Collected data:
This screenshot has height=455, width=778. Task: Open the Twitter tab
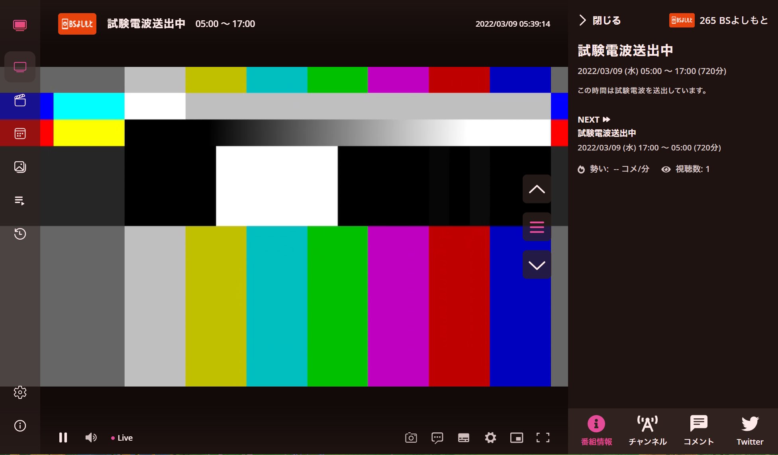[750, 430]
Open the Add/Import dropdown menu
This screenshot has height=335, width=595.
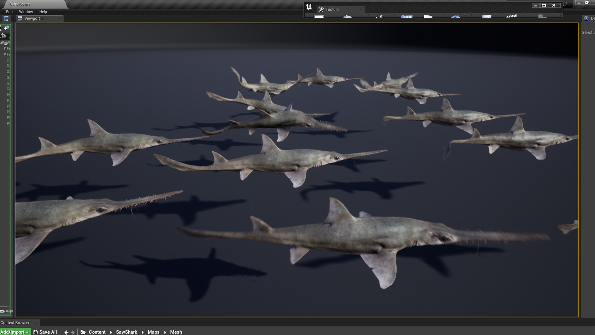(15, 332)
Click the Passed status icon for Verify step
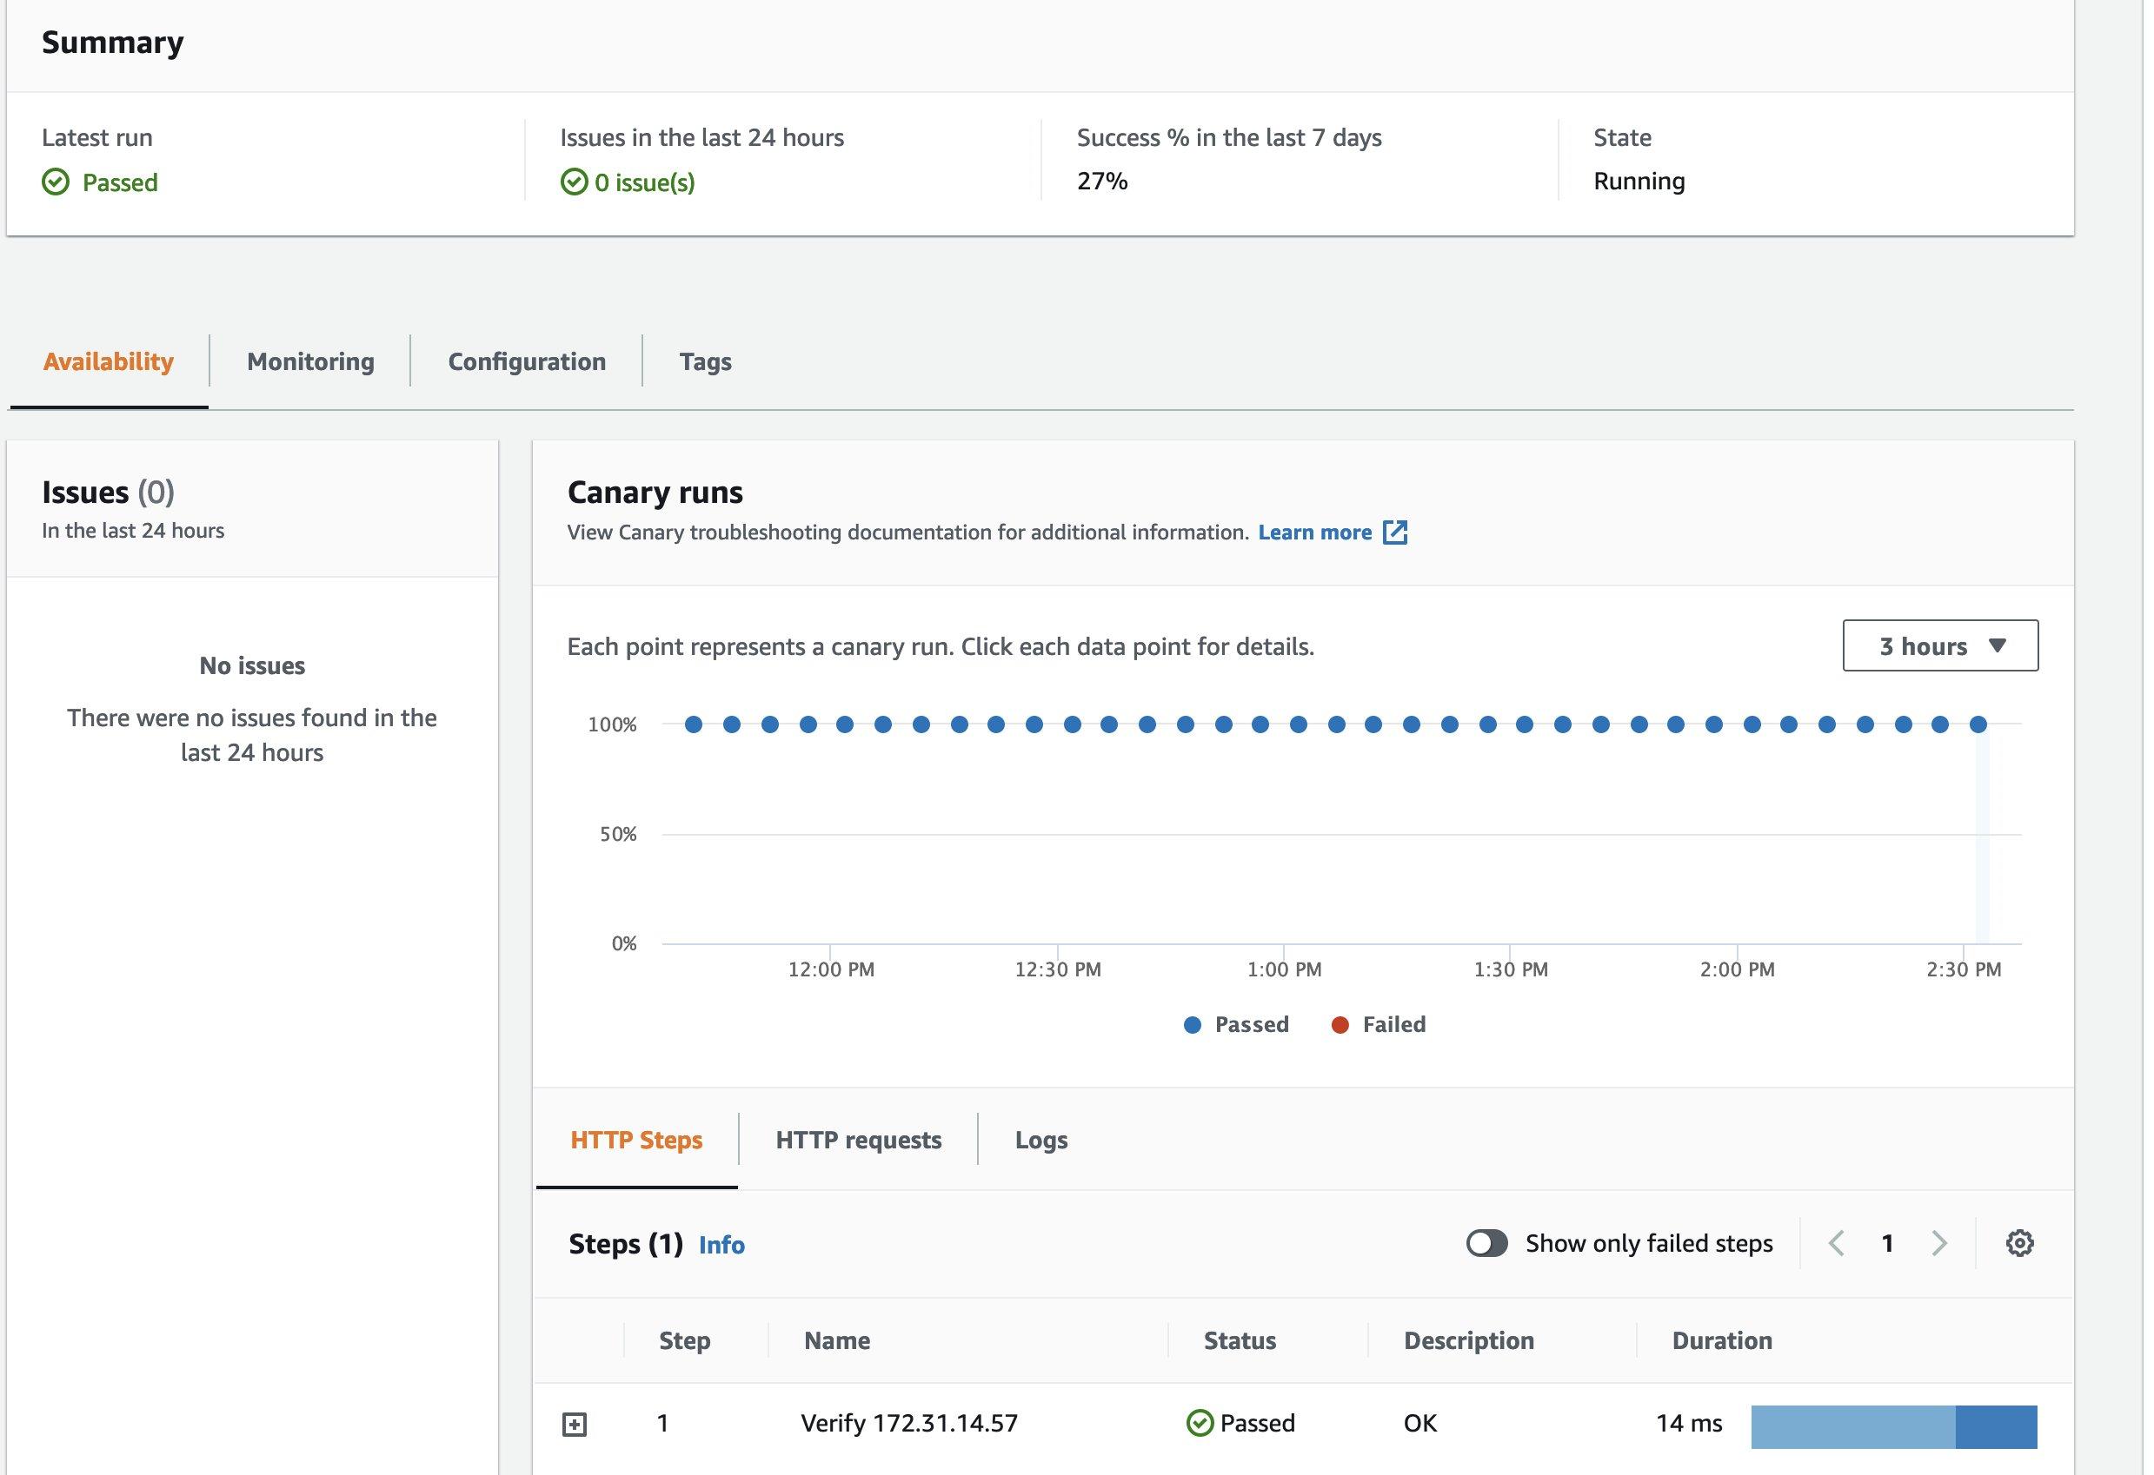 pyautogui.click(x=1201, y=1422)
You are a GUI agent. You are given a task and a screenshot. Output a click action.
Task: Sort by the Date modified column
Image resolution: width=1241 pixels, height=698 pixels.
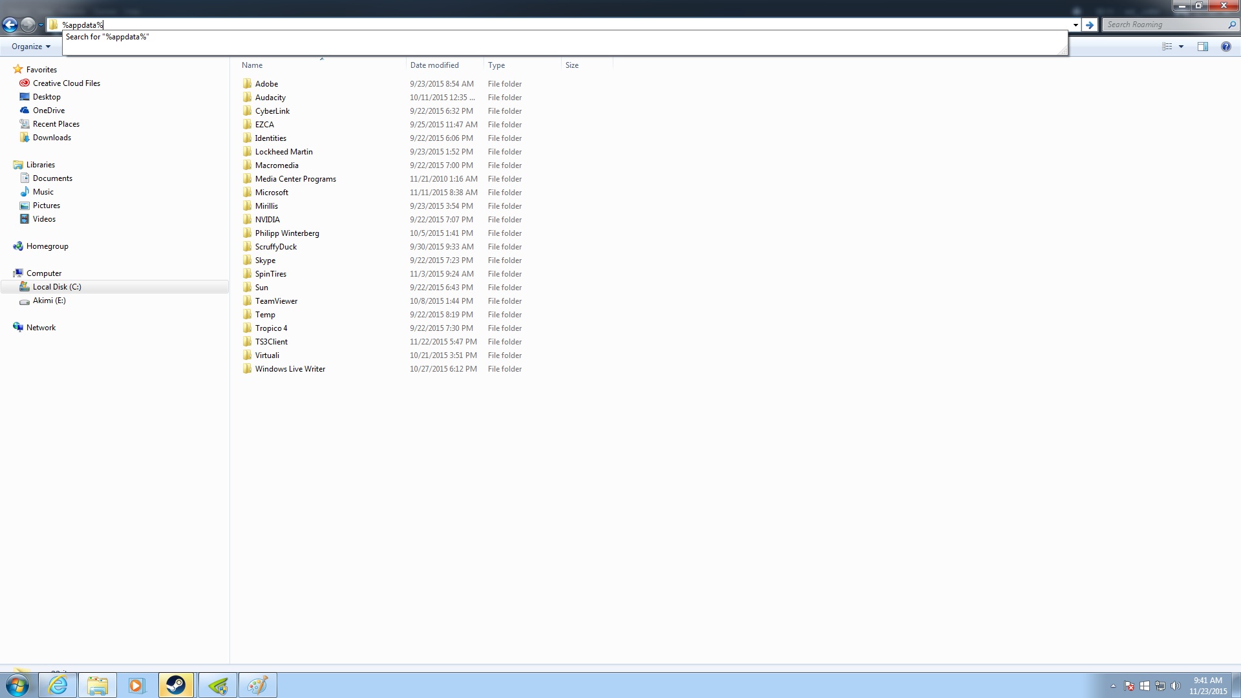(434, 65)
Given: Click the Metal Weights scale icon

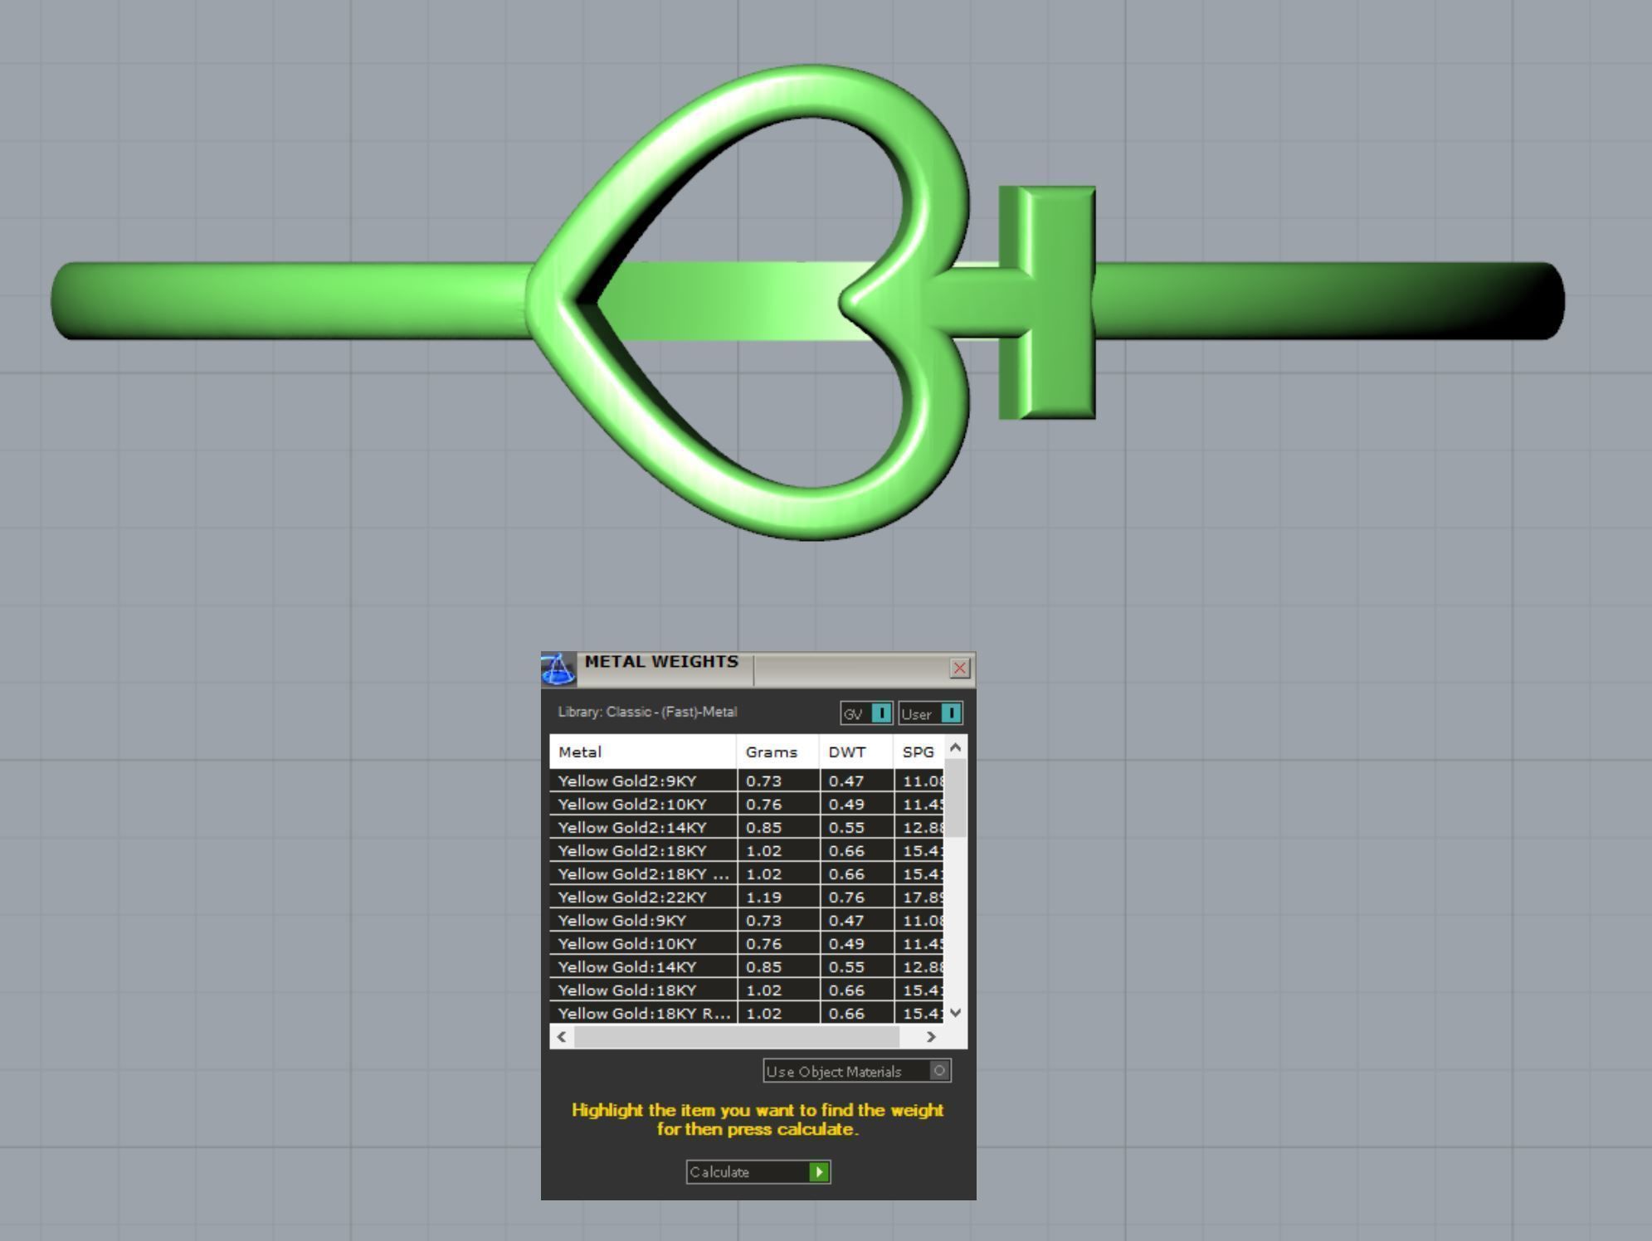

Directions for this task
The records above are to be transcribed word for word. Skip the images.

Completed exercise
This screenshot has height=455, width=778. Task: Open the Twitter tab
[750, 430]
Open the Add/Import dropdown menu
This screenshot has height=335, width=595.
(15, 332)
Click the Passed status icon for Verify step
 pyautogui.click(x=1201, y=1422)
You are a GUI agent. You are given a task and a screenshot. Output a click action.
Task: Sort by the Date modified column
Image resolution: width=1241 pixels, height=698 pixels.
(434, 65)
Given: Click the Metal Weights scale icon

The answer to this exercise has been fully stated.